For this tract, comprising well over two million acres, the purchase price was set at £740 in goods to be delivered yearly forever to the Mississaga tribes of the district. After this contract had been signed, however, the Deputy Superintendent General of Indian Affairs added a strange postscript announcing that the government proposed to issue only ten dollars in goods annually to each man, woman and child alive at the time of the sale. This payment would cease with their death; and individuals born after November 5, 1818, would receive nothing. Thus, by a stroke of chicanery, fifty-seven Ontario townships passed to the white man for a brief dole of merchandise. (See "Indian Treaties and Surrenders," Vol. I, page 49, published by the King's Printer, Ottawa.)
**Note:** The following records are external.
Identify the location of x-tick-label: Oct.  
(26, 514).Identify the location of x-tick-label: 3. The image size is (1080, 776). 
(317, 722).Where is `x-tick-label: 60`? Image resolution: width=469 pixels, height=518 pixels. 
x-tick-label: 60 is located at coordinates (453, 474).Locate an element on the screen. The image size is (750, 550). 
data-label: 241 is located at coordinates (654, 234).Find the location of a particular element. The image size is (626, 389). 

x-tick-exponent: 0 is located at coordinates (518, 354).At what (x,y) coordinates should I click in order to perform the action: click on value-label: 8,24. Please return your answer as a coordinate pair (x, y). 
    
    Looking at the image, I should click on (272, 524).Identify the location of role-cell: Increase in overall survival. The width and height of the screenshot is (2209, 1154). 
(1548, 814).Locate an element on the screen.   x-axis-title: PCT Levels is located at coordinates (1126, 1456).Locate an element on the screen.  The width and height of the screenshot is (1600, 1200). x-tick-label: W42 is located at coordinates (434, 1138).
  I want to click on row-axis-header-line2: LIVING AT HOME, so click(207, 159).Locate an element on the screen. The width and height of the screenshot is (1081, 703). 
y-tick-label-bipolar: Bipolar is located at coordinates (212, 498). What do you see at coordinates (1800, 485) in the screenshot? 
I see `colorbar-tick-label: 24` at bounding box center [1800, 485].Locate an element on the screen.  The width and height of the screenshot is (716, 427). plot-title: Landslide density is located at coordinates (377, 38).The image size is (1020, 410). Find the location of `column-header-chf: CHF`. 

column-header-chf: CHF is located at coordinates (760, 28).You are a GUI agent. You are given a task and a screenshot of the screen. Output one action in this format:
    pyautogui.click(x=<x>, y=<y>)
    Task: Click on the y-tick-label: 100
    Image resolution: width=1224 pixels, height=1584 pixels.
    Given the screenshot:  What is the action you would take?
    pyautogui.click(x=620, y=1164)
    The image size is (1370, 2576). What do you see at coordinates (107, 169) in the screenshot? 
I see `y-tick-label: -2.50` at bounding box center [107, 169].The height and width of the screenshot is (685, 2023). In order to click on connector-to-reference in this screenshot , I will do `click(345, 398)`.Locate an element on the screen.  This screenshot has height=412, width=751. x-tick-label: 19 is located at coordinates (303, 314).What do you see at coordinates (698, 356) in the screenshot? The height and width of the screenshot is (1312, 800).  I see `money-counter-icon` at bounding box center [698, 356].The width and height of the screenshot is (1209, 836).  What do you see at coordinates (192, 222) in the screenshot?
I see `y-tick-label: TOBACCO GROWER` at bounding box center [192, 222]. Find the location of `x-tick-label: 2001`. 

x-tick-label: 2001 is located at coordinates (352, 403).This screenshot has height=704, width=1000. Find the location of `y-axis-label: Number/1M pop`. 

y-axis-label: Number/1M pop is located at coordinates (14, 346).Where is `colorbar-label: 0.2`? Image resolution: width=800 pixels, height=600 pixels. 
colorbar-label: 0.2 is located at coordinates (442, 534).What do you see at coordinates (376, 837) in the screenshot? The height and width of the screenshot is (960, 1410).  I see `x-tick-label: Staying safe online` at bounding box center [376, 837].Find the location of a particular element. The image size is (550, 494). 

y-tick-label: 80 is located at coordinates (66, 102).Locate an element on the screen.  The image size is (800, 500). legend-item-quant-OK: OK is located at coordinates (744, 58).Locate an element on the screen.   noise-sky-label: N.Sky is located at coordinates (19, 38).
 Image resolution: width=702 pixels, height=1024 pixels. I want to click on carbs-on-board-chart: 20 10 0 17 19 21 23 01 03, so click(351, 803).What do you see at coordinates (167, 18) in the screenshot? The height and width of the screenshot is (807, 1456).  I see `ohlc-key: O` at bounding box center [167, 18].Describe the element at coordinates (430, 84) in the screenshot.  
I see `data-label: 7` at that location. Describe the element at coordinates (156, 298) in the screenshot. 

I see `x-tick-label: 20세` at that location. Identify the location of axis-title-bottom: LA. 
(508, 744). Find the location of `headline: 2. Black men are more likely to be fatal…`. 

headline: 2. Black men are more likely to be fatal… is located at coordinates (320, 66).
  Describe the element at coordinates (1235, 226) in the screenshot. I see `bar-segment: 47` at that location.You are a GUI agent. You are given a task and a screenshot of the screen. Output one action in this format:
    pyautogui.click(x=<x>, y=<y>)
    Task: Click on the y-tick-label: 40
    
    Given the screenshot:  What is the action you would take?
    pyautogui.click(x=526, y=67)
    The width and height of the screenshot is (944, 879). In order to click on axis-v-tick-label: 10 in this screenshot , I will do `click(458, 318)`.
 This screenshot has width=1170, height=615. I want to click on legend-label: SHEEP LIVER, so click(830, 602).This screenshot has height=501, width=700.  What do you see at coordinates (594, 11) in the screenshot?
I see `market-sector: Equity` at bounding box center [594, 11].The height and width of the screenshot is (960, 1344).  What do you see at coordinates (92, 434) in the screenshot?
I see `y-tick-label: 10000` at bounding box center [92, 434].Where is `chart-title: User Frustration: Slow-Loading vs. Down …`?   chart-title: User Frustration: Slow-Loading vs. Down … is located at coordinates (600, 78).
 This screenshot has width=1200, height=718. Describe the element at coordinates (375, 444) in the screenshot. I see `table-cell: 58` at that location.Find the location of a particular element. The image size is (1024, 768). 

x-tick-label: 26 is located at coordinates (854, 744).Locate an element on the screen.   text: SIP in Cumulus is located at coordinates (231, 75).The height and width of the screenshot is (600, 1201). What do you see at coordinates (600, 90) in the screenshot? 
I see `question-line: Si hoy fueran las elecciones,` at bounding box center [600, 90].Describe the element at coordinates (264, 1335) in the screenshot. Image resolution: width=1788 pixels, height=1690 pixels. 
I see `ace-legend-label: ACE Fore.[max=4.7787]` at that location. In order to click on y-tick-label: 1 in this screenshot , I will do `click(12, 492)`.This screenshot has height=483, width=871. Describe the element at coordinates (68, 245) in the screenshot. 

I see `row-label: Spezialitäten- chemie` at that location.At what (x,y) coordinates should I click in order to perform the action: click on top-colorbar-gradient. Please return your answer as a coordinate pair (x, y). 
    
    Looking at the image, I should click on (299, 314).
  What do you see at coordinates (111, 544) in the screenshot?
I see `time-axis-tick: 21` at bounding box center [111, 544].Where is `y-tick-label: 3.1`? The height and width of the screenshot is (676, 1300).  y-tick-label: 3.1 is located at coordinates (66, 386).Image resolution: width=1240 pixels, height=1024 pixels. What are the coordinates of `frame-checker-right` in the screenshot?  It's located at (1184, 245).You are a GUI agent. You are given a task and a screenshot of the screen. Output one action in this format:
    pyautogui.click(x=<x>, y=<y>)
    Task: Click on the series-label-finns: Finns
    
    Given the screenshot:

The history of the Mississaga since contact with the white man has been a slow tragedy. Originally numbering several thousands, they were so debauched by the white man's whiskey and so ravaged by the white man's diseases that only a few hundred were left by the second quarter of last century. They presented a constant problem to the government, for their unprofitable occupation of good land aroused much covetousness, while their frank and trustful natures made them an easy prey to a swarm of swindlers. Certain small reservations of land were at last bought or set aside for them by the Crown. Here they still live. They have adopted the Christian religion and a measure of Anglo-Saxon civilization, but their old traditions and instincts die hard. In 1911, the Mississaga totaled 831, and were located in reserves on Rice Lake, Mud Lake, Scugog Lake and the Credit River. Victoria County, once part of their wild domain, has passed almost completely into other hands.